Comment positionnes-tu ton activité par rapport à l’environnement et la sobriété ?
Les enjeux de décarbonation sont très prégnants, surtout dans le secteur de l’énergie. Aujourd’hui, les émissions de gaz à effet de serre dans le monde proviennent à hauteur de 75% de la production d’énergie et en Europe, l’électricité produite est à 60% carbonée (Gaz, charbon, …). Même si la France a (ou avait) donc une longueur d’avance en matière de décarbonations de la production d’énergie, grâce à son parc nucléaire, notre mix énergétique doit évoluer et faire encore plus de place aux énergies renouvelables.
En 5 ans, à horizon 2028, la production d’énergie renouvelable doit doubler ; nous sommes face à un volume d’investissements considérable, de plus de 10 Mds€ par an, qu’il faut financer.
D’autres enjeux sont aussi présents sur le secteur du transport, de l’industrie, du logement…
Comment définis-tu la sobriété et quelles en sont les conséquences sur ton business ?
La sobriété énergétique est un sujet multifactoriel, avec une dimension individuelle, collective, sociétale, organisationnelle.
Les évolutions induites concernent la mobilité, l’éclairage public, les processus de production, industriels ou agricoles et vont impacter tous les acteurs de la société, citoyens, entreprises, collectivités, administrations, qui devront être accompagnés, en conseil et en financement.
Nous sommes sans doute plutôt dans une sobriété contrainte que choisie
Comment analyses-tu la baisse de la consommation électrique française enregistrée fin 2022 ?
Lors des alertes sur les risques de coupure, 4 foyers sur 10 ont réduit leur consommation d’électricité.
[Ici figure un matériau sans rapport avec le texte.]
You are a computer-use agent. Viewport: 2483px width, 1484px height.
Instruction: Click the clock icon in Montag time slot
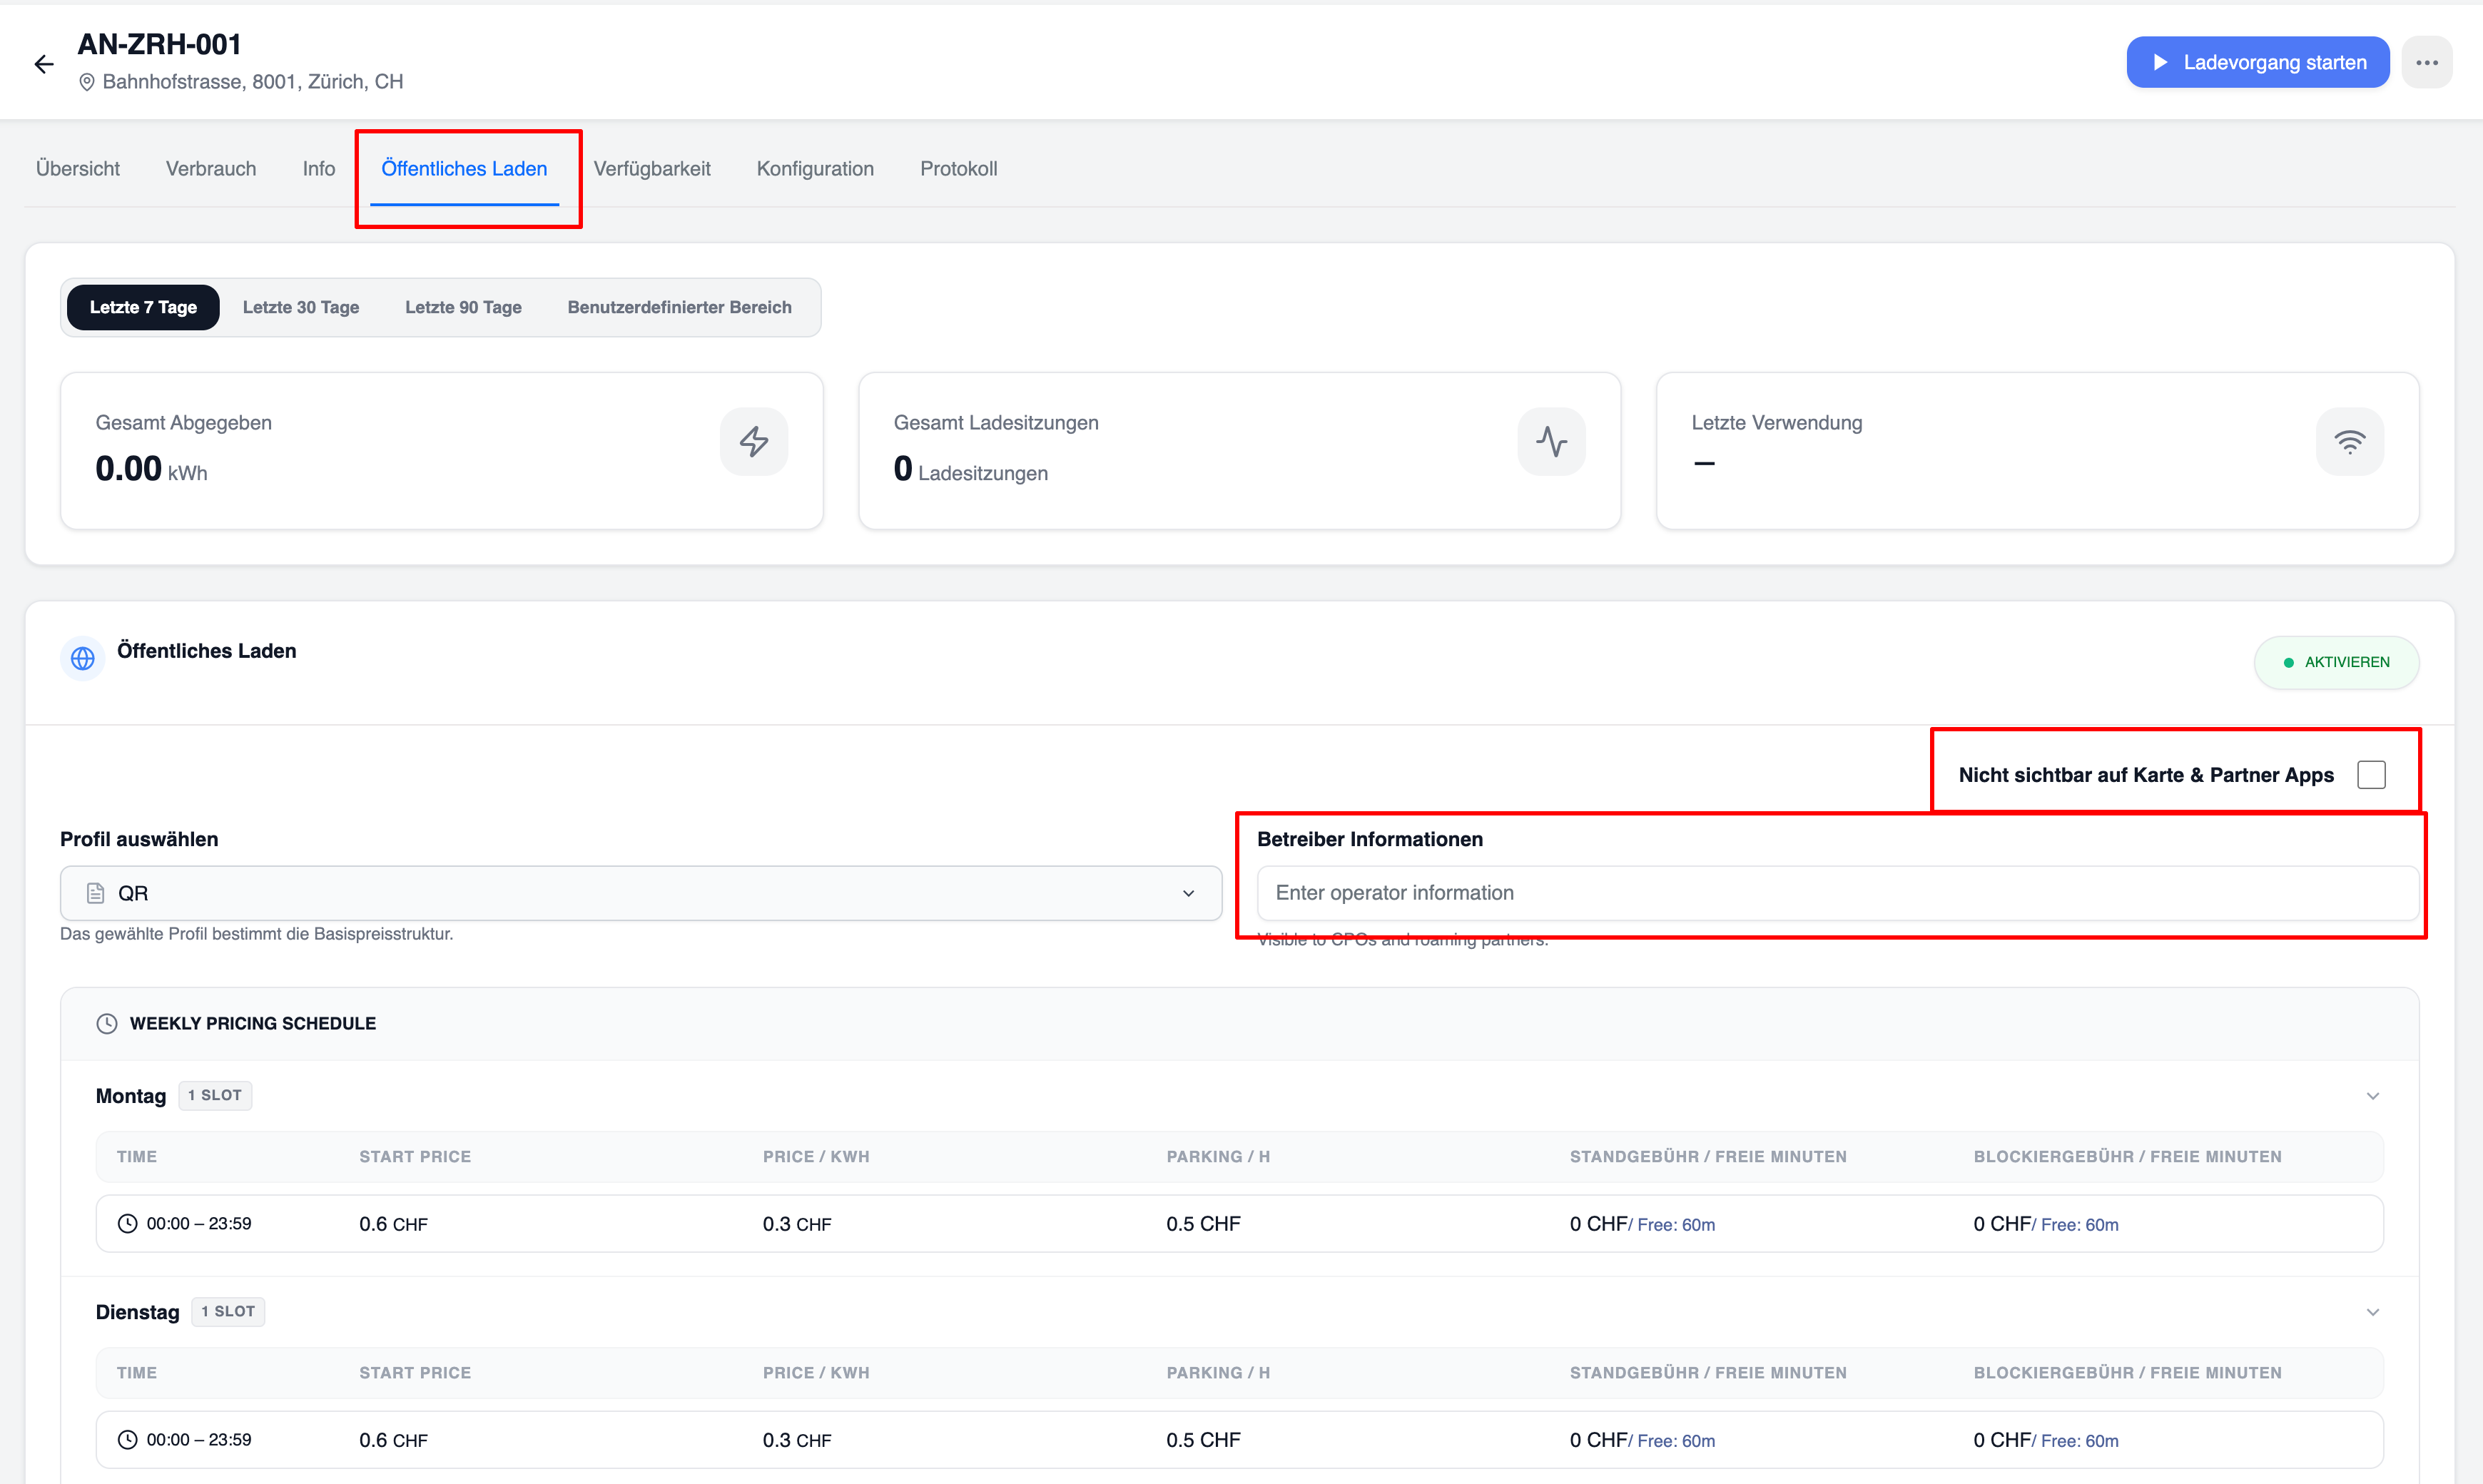(x=128, y=1223)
Par ailleurs, cinq Français sur 10 ont également réduit leurs déplacements sur les six derniers mois.
On a du mal à juger si ces évolutions sont liées à l’inflation / à un effet prix ou à une prise de conscience de nos modes de fonctionnement, mais nous sommes sans doute plutôt dans une sobriété contrainte que choisie. C’est certainement le début d’un processus avec certains segments
de population qui sont pleinement rentrées dans cette sobriété alors que d’autres y seraient plus adverses.
Les ENR iraient-elles à l’encontre de la sobriété ? Les populations pourraient-elles se dire que, l’énergie étant propre, plus besoin de restreindre sa consommation ?
C’est vrai, le débat a été ouvert lors de la mise en place du bouclier tarifaire : l’effet prix n’étant plus dissuasif pour faire évoluer les comportements. Un effet rebond de consommation pourrait se créer. Pour atteindre l’objectif 2050 de décarbonation totale de nos économies, il va falloir travailler sur tous les champs : à la fois sur la production d’énergie, sur la mobilité, sur l’efficacité énergétique des bâtiments. Il ne faut pas oublier que les principaux postes de l’impact Carbonne d’un foyer sont le transport pour 30%, l’habitat pour 23%, l’alimentation pour 23% .
Nous sommes tout à la fois sur du temps long et sur une urgence à faire évoluer nos modes de vie.
Assistons aussi à un effet greenwashing sur la sobriété ?
Regardons d’abord les démarches concrètes et les résultats positifs.
Beaucoup de banques mettent en place des systèmes de notation des investissements intégrant la dimension environnementale, sociétale et énergétique.
Beaucoup d’entreprises réfléchissent à leur approvisionnement en énergie et cherchent à être elles-mêmes productrices d’énergie plutôt que de l’acheter. C’est à la fois un élément d’indépendance, de souveraineté, et de maitrise financière. Il est ainsi possible d’installer des panneaux photovoltaïques par exemple sur des parkings, sur des toitures, des friches industrielles ou en bordure d’autoroutes.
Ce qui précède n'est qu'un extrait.